# Transducer



## smackdaddy53 (Jul 17, 2014)

Have any of you mounted your transducer to the rear holes on your jet foot? I already drilled and tapped the foot and had an outboard jet anode bolted on and the bolt holes line up perfectly with my transducer bracket holes. I figure this will work better than mounting to my sponsons. Hopefully it will work for low speed pick up and trolling. It will probably be too turbulent back there when running though. 
I will take pictures an post them soon.


----------



## dhoganjr (Jul 17, 2014)

If I attempted that the ducer would be MIA, first run up river more than likely. #-o


----------



## smackdaddy53 (Jul 17, 2014)

dhoganjr said:


> If I attempted that the ducer would be MIA, first run up river more than likely. #-o


Mine has a tunnel and Im not bouncing the hull off rocks. It is a flats boat for getting skinny when I need it, not all the time.

**GIVEN ENTRIES:**
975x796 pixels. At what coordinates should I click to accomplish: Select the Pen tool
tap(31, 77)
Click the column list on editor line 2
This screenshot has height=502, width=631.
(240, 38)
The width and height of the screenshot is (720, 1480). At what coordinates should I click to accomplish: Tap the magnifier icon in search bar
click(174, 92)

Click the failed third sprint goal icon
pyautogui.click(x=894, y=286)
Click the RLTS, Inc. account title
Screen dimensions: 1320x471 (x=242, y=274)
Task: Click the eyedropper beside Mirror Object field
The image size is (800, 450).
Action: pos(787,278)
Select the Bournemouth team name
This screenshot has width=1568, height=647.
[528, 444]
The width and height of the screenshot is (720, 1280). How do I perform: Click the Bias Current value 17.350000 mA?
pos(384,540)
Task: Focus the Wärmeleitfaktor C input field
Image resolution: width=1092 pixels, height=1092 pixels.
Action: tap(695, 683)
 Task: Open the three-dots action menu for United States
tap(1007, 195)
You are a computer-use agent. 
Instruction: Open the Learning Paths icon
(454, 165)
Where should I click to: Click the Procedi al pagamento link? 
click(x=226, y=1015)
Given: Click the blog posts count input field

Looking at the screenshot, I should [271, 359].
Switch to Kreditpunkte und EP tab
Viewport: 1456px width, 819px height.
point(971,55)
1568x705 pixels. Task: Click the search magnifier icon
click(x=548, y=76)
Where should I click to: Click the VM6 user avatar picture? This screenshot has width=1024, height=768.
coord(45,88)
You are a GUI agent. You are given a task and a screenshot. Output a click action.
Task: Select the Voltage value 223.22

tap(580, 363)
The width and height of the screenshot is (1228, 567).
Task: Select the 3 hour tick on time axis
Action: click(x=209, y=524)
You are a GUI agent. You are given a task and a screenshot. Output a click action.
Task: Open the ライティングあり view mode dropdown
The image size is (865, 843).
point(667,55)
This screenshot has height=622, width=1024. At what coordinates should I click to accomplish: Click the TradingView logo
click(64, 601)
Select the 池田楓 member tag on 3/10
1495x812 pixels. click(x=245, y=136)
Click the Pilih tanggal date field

**INSTRUCTIONS FOR THE TASK:**
Carry on the forum thread about mounting a transducer on a jet foot, picking up after its last reply.

**ANSWER TO THIS TASK:**
Mounted on the hull the transducer is at the same height so am I crazy for trying? If it doesn't work I will end up mounting it on the sponson.


----------



## dhoganjr (Jul 18, 2014)

If it works that would be great since the holes are there and they line up. Just be sure and secure the cable in several places in case you hit something and it breaks off. I had one on the transom one time hit an under water stump and it used the wire as a pendulum and came flying in the back of the boat narrowly missing the passenger.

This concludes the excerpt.